This is Day 90...I can hardly believe it


Funny how I woke up with my worst binge thoughts I've experienced in the last 90 days. Some of the techniques I have learned didn't really kick in but I did manage to find some coping skills just in time. Once I got through the distress, I was fine.
One word of gentle caution, if you are thinking about a cheat day or cheat meal. I'm happy it works for some people, but that mentality led me into a deeper hole and a downward spiral. I let myself think that I could be "good" for X number of days or weeks, then let myself be "bad" and reward myself with food. At first I could control it, just eating one big meal every few weeks.

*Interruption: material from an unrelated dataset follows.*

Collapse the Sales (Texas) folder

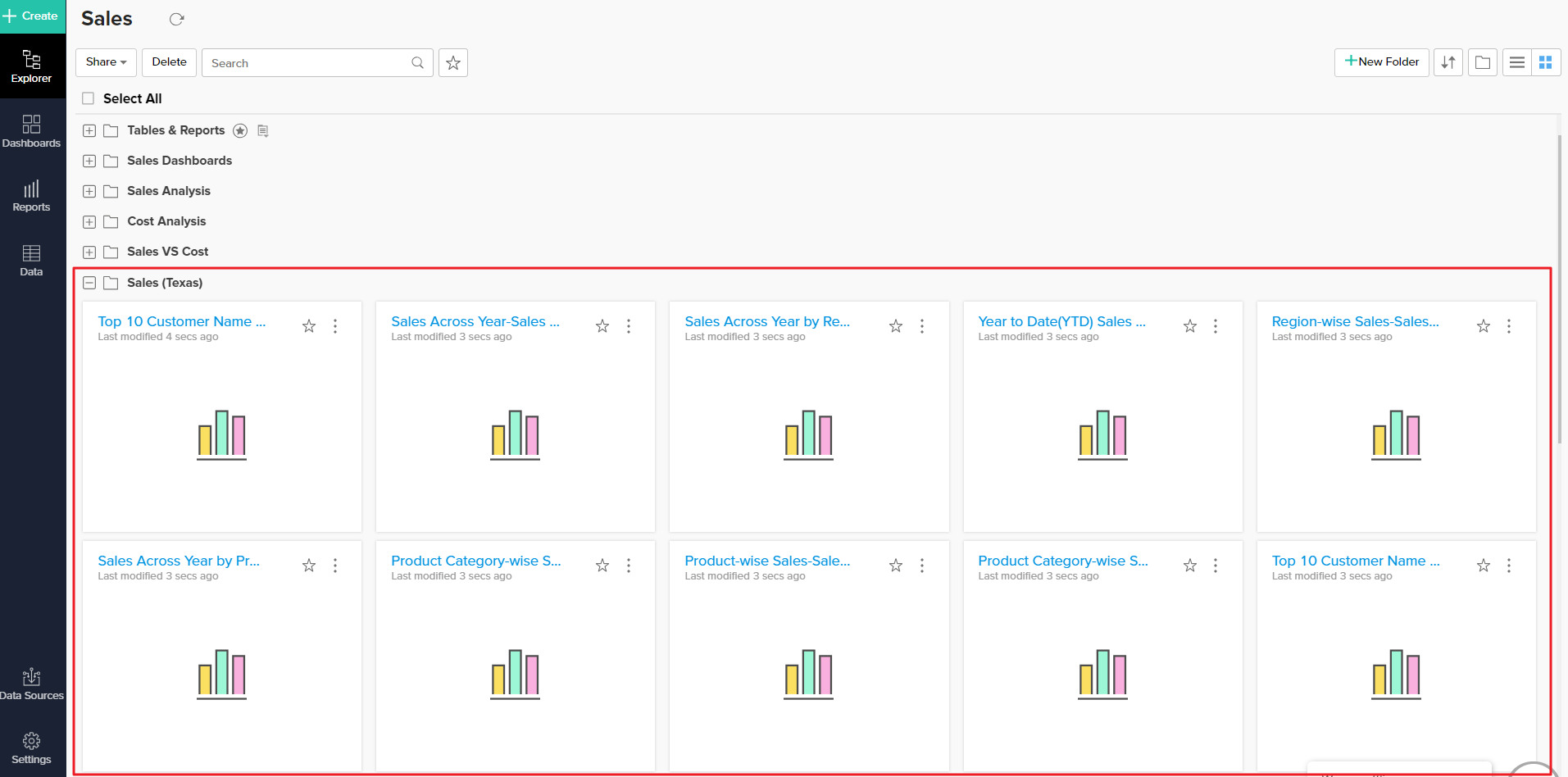coord(89,283)
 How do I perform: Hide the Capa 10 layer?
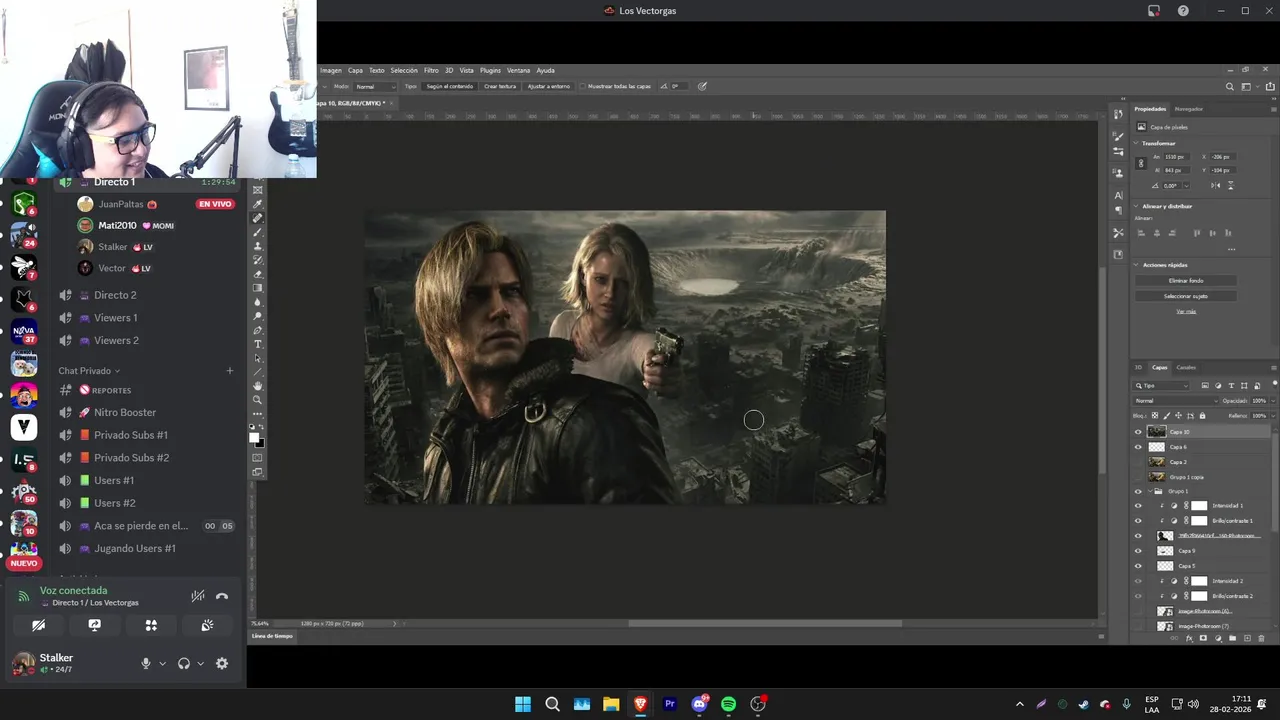point(1138,432)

But then I started getting lax in my discipline. I would give myself a cheat day and told myself, first thing in the morning, I go back to the gym. And I would. And even though I typically added 6-10 lbs of water weight and felt uncomfortable, the water weight disappeared after 7-10 days. I thought, "I can do this" without consequences.
Pretty soon, one cheat day every few weeks turned into a cheat weekend. And pretty soon I would tell myself it was ok to not go to the gym on Monday but to wait til Tuesday instead. Then a cheat long weekend followed by a few days off at the gym because I told myself I deserved a break. Because I was initially able to get back to my original weight after a binge, I became complacent. Then the scale started going up and it wasn't water weight...
And before long, I was binging several times a week.
I have an all-or-nothing mentality that I'm trying to break. It's either "I have to be good all the time and if I eat a bad thing I've failed." So on cheat days, I would tell myself to eat as much as I could because on Monday I had to go back to being "good" again. My therapy sessions deal a lot with being in the middle, allowing a full spectrum of foods and gym behaviors (easy, hard, or take the day off without guilt). If I want more, I can have more tomorrow or at the next meal. This mentality, along with making sure I really want a particular food before eating it, has really helped me.
We are all different, so a cheat day can work well for some. But if you have trouble with black and white thinking patterns or tend to feel guilty if you make even a small mistake, cheat meals/days might really hurt you. I have learned that I this practice is really harmful for me.